Gruenwald recounted that Armadillo "is just a silly monster I wanted to throw in as kind of a joke on the old Marvel armadillo thing in the letters page".

==Fictional character biography==
Antonio Rodriguez was born in San Antonio, Texas. Karl Malus subjected Rodriguez to genetic experiments that gave him the appearance and abilities of an armadillo. The Armadillo's original motivation during his criminal career was to get enough money to cure his girlfriend Maria Bonita of an unspecified terminal illness. After she is successfully cured, Maria abandons Armadillo because of his appearance.
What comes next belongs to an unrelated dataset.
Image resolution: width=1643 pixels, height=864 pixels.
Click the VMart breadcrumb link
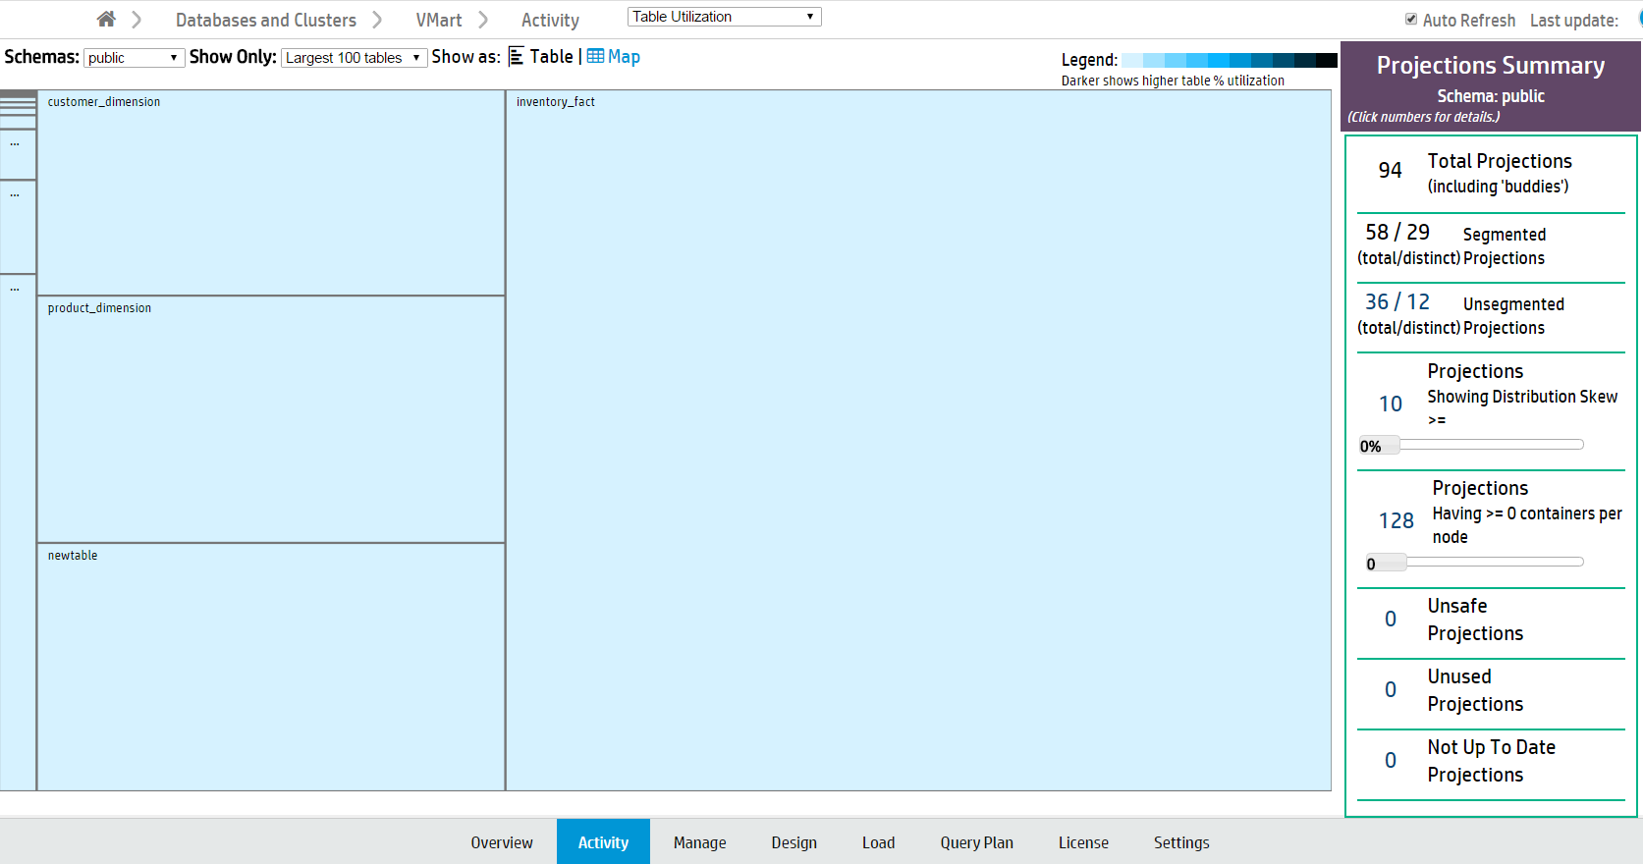(439, 20)
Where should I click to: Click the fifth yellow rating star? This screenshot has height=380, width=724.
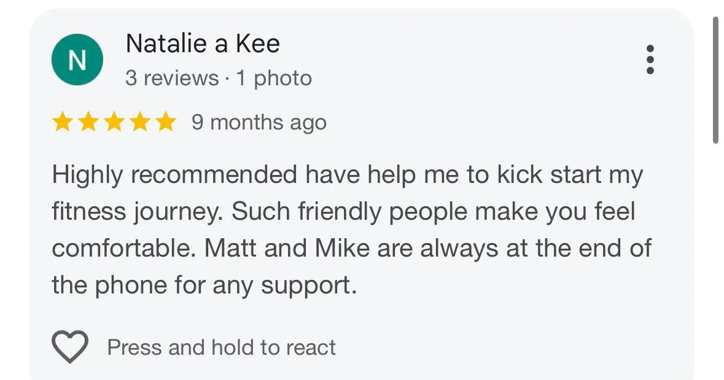165,122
Since then, his motive has been to secure enough money to reverse the process which transformed him.

The Armadillo later joins the Unlimited Class Wrestling Federation. While on tour with the UCWF, he battles Captain America and Hawkeye atop the Empire State Building. He has apparently gone berserk after discovering his estranged wife Bonita with another man. As a result, Armadillo attempts to commit suicide by jumping off a building. He survives the fall, but is arrested.

Having fallen on hard times, Armadillo joins Constrictor and Jack O'Lantern in robbing an armored car. After being defeated by Hercules, Armadillo is incarcerated at the Raft. During a break-out initiated by Electro, Armadillo and Tiger Shark escape and hide out in Fairbury, Illinois until they are caught by the New Warriors. Afterwards, Armadillo joins Vil-Anon, a twelve-step group dedicated to helping individuals overcome their criminal tendencies.
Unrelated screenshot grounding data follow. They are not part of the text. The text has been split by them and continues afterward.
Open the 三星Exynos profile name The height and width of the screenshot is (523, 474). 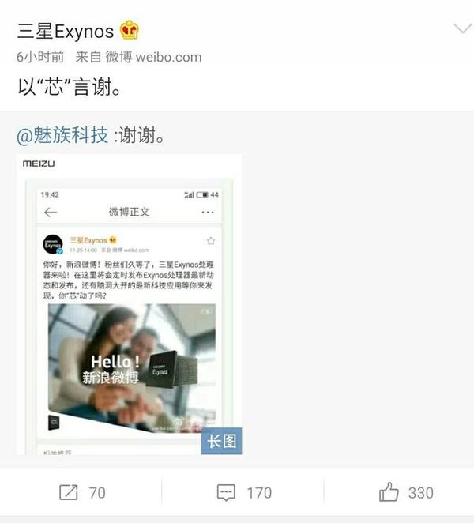tap(66, 32)
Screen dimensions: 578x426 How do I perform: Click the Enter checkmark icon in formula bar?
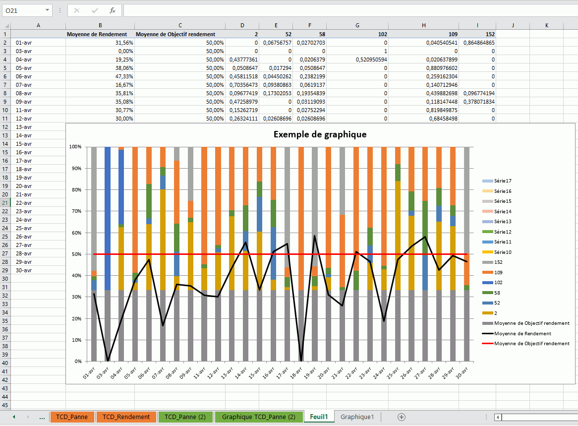(x=95, y=10)
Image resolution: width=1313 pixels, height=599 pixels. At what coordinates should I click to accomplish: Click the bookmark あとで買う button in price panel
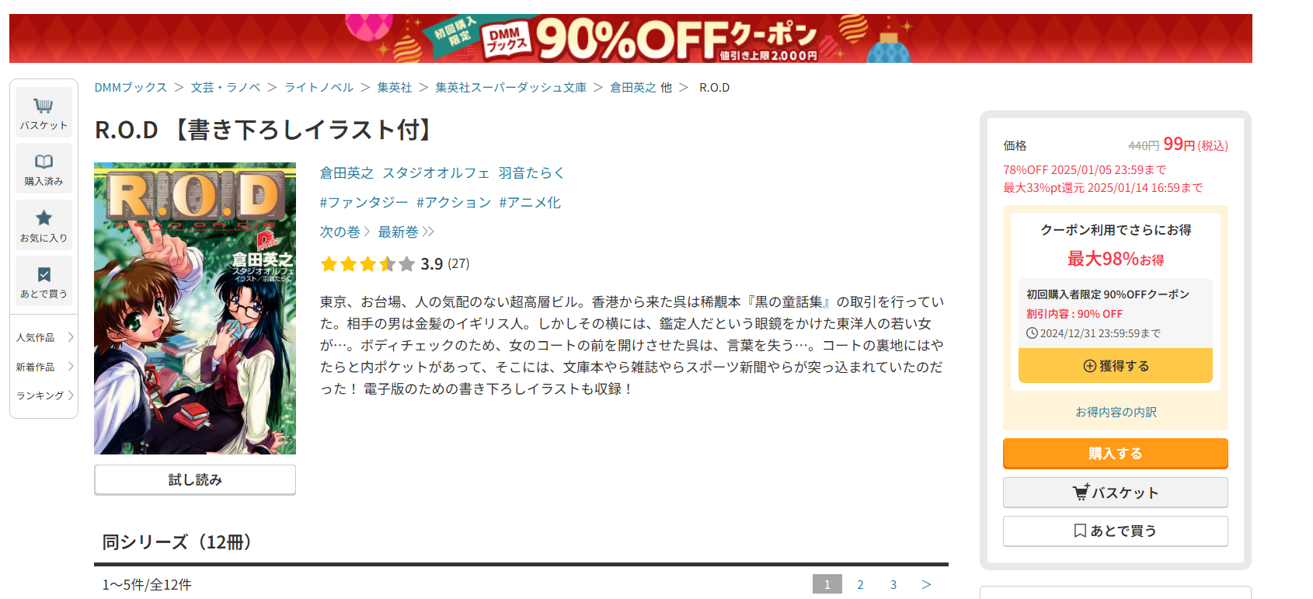click(1115, 531)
Armadillo joins the Fifty State Initiative, as a member of Texas's superhero team, the Rangers. However, he is fired by the Rangers for unstated reasons. He is next seen doing lucha libre wrestling in Mexico for small cash, eventually being recruited by MODOK. After being one of the few villains who does not betray MODOK, Armadillo gains more money than initially promised. He happily departs with Puma and Nightshade (with whom he had developed a friendship, and shows a desire for them to remain as a team).

Daisy Schilling, Armadillo's girlfriend, leaves him because he was distant. Later, Daisy becomes a model in Texas and is engaged to Wyatt Taft. After learning of this, a drunk Armadillo attacks a Houston rodeo calling for her. Daisy reveals that she had always loved Armadillo and embraces him.

Following the Avengers vs. X-Men storyline, Armadillo is seen taking part in a prison riot. Following the riot, Boomerang and Owl hire Armadillo onto the Sinister Sixteen to distract Chameleon's forces while Boomerang steals from him.

Armadillo joins Hydra after Helmut Zemo promises to cure his condition in exchange for his allegiance. He takes part in Hydra's plot to sterilize the human race by using Inhuman blood, but betrays Zemo after Sam Wilson, the new Captain America, tells Armadillo that by serving Hydra, he would be trading his soul and humanity just to be cured.

During the "Gang War" storyline, Armadillo appears as a member of the Menagerie. Armadillo and Man-Bull battle Spider-Man and She-Hulk until Mary Jane Watson arrives and helps Spider-Man subdue Armadillo.

== Powers and abilities ==
Armadillo was genetically altered by Karl Malus, resulting in an armadillo-like appearance and enhanced strength, stamina and durability. His armored body provides resistance to gunfire and other form of physical injury, while his claws are capable of cutting through durable materials. He can also curl his body into a ball in a manner similar to an armadillo.

Armadillo is depicted as a skilled hand-to-hand combatant and had experience as a street fighter prior to undergoing his superhuman transformation.

==Reception==
- In 2020, CBR.com ranked Armadillo 1st in their "Spider-Man: 10 Weirdest Animal Villains From The Comics That We'd Like To See In The MCU" list.

==In other media==
- Armadillo appears in M.O.D.O.K., voiced by Dustin Ybarra. This version longs for his wife Irene even though they have been apart for eight years and he never formally proposed to her. Armadillo makes efforts to win Irene back, but ends up in a fight with her new husband Mandrill until MODOK breaks it up and convinces Armadillo to move on.
- Armadillo makes a cameo appearance in Spider-Man: Across the Spider-Verse.